In 2002, U.S. Fish & Wildlife Service Ornithologist Chandler Robbins found a banded Laysan albatross on Midway Island in the Pacific Ocean. He reported the band number to the federal bird-banding lab.
Amazingly, Robbins had banded the bird Dec. 10, 1956. Robbins was 40 years old at the time. (He’s 97 today.) In 2006, the FWS asked Robbins where he had originally banded the bird.
After receiving Robbins’ response, an FWS biologist named John Klavitter returned to the site and found the still banded bird. Klavitter removed the old band and replaced it with a red band so it would be easier to spot in the future. Knowing that albatrosses take seven to eight years to reach reproductive age, this bird was at least 50 years old. At the time, the oldest known albatross was a New Zealand bird named “Grandma.”
To honor the new oldest albatross, Klavitter named her “Wisdom” and he included the name in his 2006 report.
Since 2006, Wisdom has raised at least eight chicks (one egg per year) and as many as 40 in her lifetime. And since she was banded in 1956, Wisdom has flown more than three million miles.
From July through October, Laysan albatrosses live at sea. With 6.5-foot wingspans, they fly effortlessly on the wind. Calm days ground them on the water. They rest and sleep on the water. And at night they feed when squid, their favorite food, come to the surface. Adults arrive at breeding islands in November, and females lay a single egg between mid-November and mid-December.
Both parents incubate the egg for about 64 days. Incubation bouts last for days or sometimes weeks while one parent feeds at sea. The incubating parent lives off body fat while on the nest. Most young leave the nesting island in July.

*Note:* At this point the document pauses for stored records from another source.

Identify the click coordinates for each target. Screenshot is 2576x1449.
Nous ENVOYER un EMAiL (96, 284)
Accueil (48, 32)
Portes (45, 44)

Sharks take albatrosses as they learn to fly and rest on the surface of the water. This nesting season, Wisdom’s chick began hatching Feb. 1 while the male albatross tended the nest. Wisdom returned to the nest with a belly full of food on Feb. 7.
Her mate left almost immediately for his turn to hunt. Today, Wisdom is the oldest known wild bird. She is at least 65 years old. The Midway Atoll National Wildlife Refuge is a sanctuary for hundreds of thousands of nesting seabirds. It was not always so. Pre-1900, albatrosses were slaughtered for their feathers to be used in the millinery trade. Non-native mammals, such as pigs, dogs and cats decimated seabird populations because they could not deal with land-based predators.
They resolutely tended their nests, and so were easy prey for introduced mammals and human hunters. These conditions motivated Theodore Roosevelt to designate the Northern Hawaiian Islands as one of the first federally protected seabird reserves in the country in 1909. It took some time, but protection worked.
Today, albatrosses arrive on the Midway Atoll in late November by the hundreds of thousands. In December, FWS volunteers counted 470,000 nests across the atoll. Since each nests represents two adults, the total breeding population is 940,000. And that does not include juvenile non-breeding individuals.
Unlocking the mystery
Only through long-term banding efforts can scientists unlock the mysteries of avian natural history. That a bird could live more than 65 years was unthinkable in the 1950s. Thanks to banding programs, we now know it’s true.
“Wisdom is an iconic symbol of inspiration and hope,” said Midway Refuge Manager Robert Peyton in a recent statement. “From a scientific perspective, albatrosses are a critical indicator species for the world’s oceans that sustain millions of human beings as well. In the case of Wisdom, she’s breaking longevity records of previously banded birds by at least a decade.”